Can't simply be glad to hear someone you're talking to is also a Bridgerton fan. Have to let them know you read the books before the show came out and you were a fan of Regé-Jean Page and Jonathan Bailey before they were on Bridgerton.
Can't simply be a Dr Who fan. Have to point out you were watching the show since you were an infant and you simply were born with a taste for British media so you just knew as an infant that Dr Who needed to be watched from the beginning and even though the tenth Doctor is your favorite, you've watched them all and there hasn't been a day that had passed that you didn't know about Dr Who.
Can't simply be a fan of Metallica.
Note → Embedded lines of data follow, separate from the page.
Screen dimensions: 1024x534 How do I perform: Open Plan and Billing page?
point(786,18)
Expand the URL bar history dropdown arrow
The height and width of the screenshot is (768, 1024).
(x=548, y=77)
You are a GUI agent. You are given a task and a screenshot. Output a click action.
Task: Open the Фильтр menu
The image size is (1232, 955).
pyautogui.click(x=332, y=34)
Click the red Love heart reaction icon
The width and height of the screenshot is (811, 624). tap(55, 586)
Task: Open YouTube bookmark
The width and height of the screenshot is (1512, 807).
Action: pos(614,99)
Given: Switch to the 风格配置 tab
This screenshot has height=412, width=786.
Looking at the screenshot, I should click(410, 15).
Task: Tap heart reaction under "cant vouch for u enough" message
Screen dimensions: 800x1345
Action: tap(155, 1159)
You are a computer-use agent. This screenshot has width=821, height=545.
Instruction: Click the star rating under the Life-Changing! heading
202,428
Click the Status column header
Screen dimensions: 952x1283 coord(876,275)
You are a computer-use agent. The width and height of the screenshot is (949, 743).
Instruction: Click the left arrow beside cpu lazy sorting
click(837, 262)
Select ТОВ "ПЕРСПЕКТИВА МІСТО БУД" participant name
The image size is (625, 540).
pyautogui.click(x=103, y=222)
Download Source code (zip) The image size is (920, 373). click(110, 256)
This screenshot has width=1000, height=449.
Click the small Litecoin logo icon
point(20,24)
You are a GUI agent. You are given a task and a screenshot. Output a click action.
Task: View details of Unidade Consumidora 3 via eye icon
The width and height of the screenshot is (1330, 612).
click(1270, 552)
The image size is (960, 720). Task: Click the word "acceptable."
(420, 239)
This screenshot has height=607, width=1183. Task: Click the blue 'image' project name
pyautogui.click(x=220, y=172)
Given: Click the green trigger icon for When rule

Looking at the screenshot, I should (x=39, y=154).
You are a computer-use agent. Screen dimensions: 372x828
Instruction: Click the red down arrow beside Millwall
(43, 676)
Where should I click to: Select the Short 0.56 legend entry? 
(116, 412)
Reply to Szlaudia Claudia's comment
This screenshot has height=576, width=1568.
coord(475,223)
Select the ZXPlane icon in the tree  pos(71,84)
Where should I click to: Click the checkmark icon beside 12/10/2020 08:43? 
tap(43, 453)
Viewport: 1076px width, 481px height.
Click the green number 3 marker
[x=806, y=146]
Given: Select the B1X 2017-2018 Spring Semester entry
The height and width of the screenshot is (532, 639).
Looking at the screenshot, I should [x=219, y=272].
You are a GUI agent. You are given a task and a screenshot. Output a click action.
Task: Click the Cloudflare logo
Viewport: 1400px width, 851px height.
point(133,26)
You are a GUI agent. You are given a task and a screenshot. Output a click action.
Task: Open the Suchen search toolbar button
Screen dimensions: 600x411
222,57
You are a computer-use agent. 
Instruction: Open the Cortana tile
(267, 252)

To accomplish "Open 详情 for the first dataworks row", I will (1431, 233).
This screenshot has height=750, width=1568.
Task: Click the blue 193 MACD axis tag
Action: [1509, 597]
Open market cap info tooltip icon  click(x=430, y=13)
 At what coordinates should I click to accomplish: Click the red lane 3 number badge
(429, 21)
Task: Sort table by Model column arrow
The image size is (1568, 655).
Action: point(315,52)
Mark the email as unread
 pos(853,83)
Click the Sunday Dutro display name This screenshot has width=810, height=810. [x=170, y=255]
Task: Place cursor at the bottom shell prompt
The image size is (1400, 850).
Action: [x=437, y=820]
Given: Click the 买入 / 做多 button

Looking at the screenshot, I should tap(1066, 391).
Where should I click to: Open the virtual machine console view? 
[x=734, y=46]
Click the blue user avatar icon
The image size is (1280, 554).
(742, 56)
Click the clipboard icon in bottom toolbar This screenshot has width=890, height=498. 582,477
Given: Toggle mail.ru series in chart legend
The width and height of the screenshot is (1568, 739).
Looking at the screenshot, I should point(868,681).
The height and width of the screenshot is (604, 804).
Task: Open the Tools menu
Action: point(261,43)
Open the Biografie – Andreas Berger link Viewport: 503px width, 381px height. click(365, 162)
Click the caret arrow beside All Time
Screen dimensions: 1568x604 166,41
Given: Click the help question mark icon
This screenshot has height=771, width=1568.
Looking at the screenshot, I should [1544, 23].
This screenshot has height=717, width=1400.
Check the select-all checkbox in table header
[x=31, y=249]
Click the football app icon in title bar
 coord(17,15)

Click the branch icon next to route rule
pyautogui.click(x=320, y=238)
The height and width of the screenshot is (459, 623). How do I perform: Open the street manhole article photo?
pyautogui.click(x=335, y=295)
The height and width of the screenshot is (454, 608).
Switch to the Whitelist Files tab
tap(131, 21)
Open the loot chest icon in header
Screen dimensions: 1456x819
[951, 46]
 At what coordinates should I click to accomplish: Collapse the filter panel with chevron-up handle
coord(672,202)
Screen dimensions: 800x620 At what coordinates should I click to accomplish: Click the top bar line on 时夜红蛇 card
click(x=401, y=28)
You got their first record when they were still underground and before they went mainstream.

Like, IDK. I thought people would grow out of this competitive need to be the first fan (therefore you have the authority to gatekeep everything) before they hit...IDK their 20s-30s?

I also hate conversing with people who either don't bother to ask you some inviting question to start a conversation or they ask you a question about yourself, do not bother to do a followup to acknowledge they heard and absorbed your response but instead simply just start going off about themselves.
IE
P1: *hovers*
P2: Hey
P1: Hey, last night I was watching this new show with Benedict Cumberbatch in it and it's my new favorite show. I also have a doctor's appointment later today *goes on about whatever they want to talk about*

Or

P1: Hey how are you?
P2: Good, though I woke up late this morning.
P1: My day has been boring. My new diet makes me eat the same thing every day.

Like...clearly you didn't give a shit how I am. You just want to talk about yourself. Could have simply asked me if I'm free to talk...
And I understand everyone has their own POV and social skills but yesh, am I tired of my humanity not being recognized and appreciated by some people.

Just because I'm not super chatty doesn't mean I'm desperate for just any form of conversation. Wish some people would understand that.
I can tell you are desperate for conversation (hence you hover around me) but I don't know why you think I'm obligated to give you company just because I said hi or am not talking to anyone.

Re: Vent

(Anonymous) 2024-10-04 10:46 pm (UTC)(link)
Person A said Person B did something awful. A is a delusional fantasist and narcissist, B is a narcissist and an abuser, I have no clue if it happened or if this is one more example of a move in a toxic relationship based on a sick idea where you aim to "win" by forcing the other to say you're right. Families. Who'd have them?

Re: Vent

(Anonymous) 2024-10-04 11:20 pm (UTC)(link)
I've encountered so many people in fandom who are like this. I'm sorry this is going on in your family.